Deux jours après le paroxysme qui a marqué le pit crater situé sur les flancs du cratère Sud-est, la Bocca Nuova a produit sa première activité magmatique significative depuis plus de dix ans.

L'été dernier, les premiers signes d'une réactivation se produisaient avec une série d'explosions spectaculaires accompagnées d'émissions de cendres et d'effondrements dans le cratère; en décembre 2010, l'activité s'éteignait au profit du cratère Sud-est, avec un premier paroxysme les 12-13 janvier 2011.

Le 11 juillet 2011 au soir, la Bocca Nuova présentait une faible lueur, tout d'abord enregistrée par les webcams, avant d'être visible à l'oeil nu le lendemain. Simultanément, l'amplitude du trémor volcanique enregistrée par les stations sismiques proches de la Bocca Nuova augmentait  significativement.

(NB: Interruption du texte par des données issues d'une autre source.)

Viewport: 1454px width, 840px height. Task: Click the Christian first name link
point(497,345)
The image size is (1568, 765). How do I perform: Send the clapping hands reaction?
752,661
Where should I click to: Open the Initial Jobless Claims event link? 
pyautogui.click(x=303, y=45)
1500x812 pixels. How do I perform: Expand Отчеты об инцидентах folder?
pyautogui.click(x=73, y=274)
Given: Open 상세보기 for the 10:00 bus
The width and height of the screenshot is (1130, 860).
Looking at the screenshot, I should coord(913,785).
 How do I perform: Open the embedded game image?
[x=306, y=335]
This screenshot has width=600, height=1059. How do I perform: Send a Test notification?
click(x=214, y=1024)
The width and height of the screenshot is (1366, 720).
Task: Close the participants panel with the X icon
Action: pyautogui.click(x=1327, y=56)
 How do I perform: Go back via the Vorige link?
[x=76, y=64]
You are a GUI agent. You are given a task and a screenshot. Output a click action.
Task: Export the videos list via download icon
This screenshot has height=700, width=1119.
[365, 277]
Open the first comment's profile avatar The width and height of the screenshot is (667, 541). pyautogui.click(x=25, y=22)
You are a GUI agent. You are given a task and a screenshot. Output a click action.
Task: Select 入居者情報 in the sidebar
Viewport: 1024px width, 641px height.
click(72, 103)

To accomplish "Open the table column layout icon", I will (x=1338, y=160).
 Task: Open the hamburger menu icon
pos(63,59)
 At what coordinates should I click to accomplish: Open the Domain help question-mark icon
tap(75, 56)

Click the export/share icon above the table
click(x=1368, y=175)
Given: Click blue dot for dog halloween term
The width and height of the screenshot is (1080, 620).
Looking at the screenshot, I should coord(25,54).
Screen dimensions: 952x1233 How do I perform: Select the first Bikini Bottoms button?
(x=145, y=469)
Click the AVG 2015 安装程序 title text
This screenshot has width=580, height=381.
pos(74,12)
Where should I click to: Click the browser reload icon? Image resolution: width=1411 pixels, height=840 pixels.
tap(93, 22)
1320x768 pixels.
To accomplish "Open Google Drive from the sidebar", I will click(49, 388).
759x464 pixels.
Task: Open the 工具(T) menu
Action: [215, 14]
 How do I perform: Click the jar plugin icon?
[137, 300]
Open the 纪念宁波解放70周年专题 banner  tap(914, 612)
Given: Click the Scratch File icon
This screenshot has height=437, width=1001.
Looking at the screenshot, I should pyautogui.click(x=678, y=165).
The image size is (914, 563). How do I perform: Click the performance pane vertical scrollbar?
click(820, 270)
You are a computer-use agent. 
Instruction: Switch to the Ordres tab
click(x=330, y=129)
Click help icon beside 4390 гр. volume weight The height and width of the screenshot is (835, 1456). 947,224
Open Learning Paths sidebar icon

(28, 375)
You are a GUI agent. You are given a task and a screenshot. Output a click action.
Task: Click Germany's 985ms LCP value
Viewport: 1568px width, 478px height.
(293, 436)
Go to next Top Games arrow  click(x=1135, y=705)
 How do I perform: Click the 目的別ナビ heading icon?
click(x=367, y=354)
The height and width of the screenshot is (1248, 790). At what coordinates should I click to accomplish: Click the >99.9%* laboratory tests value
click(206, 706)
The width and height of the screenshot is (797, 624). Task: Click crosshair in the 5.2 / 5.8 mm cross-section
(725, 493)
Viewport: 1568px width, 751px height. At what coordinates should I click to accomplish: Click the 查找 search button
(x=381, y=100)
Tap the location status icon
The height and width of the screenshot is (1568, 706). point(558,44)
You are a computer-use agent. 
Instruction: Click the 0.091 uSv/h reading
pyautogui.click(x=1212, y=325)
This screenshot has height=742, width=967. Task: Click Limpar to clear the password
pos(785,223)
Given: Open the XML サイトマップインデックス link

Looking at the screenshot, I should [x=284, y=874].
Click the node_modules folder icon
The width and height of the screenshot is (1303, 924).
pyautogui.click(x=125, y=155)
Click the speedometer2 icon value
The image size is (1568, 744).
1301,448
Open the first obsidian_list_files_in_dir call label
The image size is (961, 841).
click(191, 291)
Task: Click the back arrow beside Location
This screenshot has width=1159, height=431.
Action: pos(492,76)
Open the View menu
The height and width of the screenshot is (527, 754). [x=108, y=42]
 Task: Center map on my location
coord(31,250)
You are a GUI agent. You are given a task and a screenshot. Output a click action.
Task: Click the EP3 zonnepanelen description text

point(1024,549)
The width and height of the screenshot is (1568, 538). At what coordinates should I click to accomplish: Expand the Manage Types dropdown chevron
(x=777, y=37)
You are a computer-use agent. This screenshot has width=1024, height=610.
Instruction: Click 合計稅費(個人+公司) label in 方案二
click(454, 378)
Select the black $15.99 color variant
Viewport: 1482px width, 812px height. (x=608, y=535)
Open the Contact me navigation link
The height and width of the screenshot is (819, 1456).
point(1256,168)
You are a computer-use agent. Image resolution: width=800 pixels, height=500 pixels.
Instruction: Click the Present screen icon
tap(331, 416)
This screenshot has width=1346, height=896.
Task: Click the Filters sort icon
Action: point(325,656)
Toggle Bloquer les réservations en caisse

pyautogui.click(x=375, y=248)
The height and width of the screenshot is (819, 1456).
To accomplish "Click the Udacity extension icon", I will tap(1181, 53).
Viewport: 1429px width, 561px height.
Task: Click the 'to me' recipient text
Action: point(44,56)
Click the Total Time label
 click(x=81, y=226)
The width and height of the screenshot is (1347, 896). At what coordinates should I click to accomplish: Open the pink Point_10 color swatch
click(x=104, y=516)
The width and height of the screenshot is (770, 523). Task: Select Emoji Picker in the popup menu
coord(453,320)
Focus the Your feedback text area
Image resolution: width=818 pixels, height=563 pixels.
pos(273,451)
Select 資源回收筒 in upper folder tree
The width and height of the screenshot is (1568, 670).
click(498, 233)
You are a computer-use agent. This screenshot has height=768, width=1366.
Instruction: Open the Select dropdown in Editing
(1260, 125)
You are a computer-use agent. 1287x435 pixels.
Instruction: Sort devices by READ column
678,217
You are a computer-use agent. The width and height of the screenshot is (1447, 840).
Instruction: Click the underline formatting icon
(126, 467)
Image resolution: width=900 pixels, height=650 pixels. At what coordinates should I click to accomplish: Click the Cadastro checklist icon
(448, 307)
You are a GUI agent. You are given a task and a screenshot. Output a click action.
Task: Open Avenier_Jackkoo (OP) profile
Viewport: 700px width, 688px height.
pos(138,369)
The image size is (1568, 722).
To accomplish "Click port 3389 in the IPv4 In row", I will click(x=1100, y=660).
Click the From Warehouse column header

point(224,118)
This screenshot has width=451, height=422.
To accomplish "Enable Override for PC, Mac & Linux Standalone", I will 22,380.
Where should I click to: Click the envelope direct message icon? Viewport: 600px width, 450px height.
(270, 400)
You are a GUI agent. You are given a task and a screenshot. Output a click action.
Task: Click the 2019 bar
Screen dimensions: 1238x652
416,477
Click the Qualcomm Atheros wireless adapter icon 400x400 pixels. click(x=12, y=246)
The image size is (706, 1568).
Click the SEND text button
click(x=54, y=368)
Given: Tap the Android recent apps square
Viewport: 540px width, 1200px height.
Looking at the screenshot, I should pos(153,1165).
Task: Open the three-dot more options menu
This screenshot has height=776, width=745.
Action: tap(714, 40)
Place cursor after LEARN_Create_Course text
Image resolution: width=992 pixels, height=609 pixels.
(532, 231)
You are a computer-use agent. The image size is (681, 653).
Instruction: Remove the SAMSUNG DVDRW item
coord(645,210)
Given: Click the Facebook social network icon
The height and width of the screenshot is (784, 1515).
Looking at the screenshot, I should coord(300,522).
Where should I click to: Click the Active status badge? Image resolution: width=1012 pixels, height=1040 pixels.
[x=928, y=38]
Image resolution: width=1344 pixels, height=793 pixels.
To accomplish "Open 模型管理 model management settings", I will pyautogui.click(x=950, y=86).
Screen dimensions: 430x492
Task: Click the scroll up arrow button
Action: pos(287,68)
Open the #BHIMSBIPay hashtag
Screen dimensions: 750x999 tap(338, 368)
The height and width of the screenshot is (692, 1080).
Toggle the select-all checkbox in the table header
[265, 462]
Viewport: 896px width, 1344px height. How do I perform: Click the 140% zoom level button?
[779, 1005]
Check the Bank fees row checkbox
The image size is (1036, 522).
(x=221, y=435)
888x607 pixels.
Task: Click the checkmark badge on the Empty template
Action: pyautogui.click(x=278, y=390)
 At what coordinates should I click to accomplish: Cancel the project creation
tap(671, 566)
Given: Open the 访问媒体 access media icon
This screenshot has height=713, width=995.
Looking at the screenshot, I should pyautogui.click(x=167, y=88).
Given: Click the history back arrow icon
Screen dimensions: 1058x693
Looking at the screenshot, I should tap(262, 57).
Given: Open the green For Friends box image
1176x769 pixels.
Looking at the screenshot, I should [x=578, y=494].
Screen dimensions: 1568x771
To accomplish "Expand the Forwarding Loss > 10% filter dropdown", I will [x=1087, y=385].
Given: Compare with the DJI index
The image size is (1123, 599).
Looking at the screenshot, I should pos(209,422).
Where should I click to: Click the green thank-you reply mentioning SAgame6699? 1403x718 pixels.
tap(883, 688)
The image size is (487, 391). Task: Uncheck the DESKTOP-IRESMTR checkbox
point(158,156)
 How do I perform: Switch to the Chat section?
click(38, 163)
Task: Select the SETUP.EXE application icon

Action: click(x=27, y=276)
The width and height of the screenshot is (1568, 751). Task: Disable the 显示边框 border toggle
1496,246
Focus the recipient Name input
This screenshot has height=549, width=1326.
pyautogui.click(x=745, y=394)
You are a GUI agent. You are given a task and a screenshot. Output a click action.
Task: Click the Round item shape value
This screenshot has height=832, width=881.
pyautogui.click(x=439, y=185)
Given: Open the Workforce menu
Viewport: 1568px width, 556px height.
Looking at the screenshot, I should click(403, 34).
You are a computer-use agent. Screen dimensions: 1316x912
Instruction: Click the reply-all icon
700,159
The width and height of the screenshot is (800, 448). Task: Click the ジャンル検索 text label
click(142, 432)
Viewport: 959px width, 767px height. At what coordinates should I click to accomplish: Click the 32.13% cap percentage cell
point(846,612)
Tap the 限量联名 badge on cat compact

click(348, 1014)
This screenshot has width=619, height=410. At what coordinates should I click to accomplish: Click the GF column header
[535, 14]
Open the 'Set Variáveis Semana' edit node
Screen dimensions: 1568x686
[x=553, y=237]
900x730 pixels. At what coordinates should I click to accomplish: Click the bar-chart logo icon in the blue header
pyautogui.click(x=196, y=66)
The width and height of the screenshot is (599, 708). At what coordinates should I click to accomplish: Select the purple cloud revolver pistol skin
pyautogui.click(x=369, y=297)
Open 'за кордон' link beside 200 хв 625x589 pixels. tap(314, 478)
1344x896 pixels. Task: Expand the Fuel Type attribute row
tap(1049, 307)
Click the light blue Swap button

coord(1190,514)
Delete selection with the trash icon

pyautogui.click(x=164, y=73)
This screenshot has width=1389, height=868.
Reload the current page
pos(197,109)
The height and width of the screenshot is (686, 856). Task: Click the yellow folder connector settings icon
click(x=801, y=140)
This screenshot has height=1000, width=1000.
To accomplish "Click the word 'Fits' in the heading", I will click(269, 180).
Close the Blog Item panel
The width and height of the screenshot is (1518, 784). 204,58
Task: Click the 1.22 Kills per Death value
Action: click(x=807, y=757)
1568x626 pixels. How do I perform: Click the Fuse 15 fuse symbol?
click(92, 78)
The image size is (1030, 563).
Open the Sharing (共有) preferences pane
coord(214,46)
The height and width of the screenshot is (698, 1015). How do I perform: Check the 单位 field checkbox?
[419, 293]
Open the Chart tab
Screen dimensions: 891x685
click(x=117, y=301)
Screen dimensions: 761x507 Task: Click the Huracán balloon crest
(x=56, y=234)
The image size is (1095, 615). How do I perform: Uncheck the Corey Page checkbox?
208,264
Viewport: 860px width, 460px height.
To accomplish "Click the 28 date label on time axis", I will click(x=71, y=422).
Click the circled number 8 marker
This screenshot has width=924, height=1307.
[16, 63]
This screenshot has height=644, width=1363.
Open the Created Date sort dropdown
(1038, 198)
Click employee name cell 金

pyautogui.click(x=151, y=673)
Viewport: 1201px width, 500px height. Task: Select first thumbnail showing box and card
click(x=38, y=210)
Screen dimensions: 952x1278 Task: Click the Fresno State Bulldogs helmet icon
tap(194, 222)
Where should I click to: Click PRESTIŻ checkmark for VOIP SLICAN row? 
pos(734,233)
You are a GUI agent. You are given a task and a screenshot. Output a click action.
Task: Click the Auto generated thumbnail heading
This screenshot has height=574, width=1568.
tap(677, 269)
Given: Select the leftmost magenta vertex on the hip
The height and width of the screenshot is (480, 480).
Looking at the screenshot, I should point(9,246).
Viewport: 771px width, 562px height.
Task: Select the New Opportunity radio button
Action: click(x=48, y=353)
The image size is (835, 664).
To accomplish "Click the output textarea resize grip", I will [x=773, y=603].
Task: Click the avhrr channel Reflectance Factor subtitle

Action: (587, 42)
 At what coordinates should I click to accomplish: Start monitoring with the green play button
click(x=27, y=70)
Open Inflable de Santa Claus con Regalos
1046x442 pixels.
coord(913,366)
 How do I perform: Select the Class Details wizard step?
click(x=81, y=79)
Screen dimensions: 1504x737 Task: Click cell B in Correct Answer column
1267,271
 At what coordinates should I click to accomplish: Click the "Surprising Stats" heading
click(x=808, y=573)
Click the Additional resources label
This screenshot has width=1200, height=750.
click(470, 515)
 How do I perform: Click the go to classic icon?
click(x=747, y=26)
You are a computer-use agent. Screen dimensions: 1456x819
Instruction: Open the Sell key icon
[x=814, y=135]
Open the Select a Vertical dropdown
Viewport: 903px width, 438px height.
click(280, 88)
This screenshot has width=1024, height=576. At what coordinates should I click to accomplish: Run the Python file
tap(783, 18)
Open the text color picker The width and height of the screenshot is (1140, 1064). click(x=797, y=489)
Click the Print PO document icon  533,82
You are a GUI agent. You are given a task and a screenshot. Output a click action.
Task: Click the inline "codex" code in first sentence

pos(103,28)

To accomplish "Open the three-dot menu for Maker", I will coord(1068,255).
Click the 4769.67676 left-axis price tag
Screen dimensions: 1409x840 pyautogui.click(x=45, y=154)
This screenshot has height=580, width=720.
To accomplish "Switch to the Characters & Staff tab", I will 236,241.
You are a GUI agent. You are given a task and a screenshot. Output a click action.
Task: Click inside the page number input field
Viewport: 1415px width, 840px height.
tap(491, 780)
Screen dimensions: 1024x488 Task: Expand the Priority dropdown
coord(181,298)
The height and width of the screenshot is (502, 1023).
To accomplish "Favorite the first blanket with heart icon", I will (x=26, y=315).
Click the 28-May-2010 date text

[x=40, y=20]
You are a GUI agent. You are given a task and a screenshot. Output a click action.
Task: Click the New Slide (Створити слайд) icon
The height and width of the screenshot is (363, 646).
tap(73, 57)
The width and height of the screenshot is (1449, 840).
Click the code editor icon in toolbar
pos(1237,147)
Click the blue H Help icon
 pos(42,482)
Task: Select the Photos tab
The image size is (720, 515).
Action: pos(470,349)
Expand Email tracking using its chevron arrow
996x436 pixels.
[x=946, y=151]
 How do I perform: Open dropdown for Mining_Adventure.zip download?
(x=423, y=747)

Le soir du 13 juillet, une équipe de l'INGV Catania, devenue depuis peu "Osservatorio Etneo", et composée de trois volcanologues, Mauro Coltelli, Luigi Lodato et Boris Behncke, s'approchait du sommet pour une observation : une forte activité strombolienne marquait le cratère, avec des émissions de bombes volcaniques volant des dizaines de mètres au dessus du niveau des bords du cratère, en provenance d'un large évent unique situé sur le plancher du cratère, à proximité du"diaframma", le septum rocheux séparant la Bocca Nuova de la Voragine voisine. Les explosions étaient de nature fluctuantes, tantôt petites, tantôt fortes... mais sans retombées hors du cratère.

Sur la vidéo ci-dessous, on entend bien le bruit des explosions successives, malgré les perturbations sonores engendrées par un vent fort soufflant en altitude.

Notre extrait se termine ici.